→ **TASK DIRECTIONS**
Only a number is wanted here: how many lines in the records below contain the string "will".
[Start of Attachment]
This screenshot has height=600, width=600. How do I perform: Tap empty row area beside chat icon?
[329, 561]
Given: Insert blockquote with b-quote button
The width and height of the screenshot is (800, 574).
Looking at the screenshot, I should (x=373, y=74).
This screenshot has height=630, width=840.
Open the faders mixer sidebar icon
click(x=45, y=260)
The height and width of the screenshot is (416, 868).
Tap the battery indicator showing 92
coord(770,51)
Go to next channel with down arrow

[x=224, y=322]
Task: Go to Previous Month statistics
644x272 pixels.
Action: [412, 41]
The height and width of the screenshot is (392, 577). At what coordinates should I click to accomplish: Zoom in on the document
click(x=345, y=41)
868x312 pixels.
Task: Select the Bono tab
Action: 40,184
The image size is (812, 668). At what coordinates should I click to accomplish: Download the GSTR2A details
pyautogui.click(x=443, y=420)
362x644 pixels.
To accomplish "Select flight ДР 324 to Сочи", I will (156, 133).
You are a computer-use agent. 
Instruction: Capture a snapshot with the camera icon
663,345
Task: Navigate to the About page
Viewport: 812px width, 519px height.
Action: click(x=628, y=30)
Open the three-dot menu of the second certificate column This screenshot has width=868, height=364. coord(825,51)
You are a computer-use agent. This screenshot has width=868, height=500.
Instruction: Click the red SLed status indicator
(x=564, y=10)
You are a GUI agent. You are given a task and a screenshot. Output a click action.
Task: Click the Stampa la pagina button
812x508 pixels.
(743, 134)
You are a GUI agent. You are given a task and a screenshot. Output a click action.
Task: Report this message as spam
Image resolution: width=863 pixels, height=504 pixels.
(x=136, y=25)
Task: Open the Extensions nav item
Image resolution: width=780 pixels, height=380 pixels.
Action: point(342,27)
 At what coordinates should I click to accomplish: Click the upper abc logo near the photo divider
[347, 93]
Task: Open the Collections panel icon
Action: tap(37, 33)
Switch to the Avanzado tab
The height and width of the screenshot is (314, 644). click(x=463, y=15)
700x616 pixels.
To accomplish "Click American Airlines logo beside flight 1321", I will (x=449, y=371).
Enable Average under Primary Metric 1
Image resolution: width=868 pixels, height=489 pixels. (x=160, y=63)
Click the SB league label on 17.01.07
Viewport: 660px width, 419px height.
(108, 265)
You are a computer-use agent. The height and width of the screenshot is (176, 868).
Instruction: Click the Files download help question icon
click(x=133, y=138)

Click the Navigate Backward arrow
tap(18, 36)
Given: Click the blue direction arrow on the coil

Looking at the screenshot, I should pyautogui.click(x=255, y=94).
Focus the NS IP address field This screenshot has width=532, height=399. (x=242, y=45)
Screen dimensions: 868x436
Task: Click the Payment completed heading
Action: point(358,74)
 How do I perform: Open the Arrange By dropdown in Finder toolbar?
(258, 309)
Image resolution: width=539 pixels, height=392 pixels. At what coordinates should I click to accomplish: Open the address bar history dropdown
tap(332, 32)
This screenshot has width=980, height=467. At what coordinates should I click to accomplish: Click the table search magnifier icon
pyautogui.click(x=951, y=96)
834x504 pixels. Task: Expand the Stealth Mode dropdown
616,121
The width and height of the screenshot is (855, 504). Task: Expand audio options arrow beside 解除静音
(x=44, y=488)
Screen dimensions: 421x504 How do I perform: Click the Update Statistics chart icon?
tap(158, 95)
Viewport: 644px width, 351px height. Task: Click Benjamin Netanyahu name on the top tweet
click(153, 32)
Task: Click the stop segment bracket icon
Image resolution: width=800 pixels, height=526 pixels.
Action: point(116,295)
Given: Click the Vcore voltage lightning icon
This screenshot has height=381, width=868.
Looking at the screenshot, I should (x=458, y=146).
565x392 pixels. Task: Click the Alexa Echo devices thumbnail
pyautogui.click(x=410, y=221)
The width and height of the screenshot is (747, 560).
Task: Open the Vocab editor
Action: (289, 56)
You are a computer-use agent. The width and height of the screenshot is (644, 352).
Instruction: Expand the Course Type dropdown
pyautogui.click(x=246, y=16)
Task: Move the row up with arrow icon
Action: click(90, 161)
[End of Attachment]
→ **EXERCISE SOLUTION**
2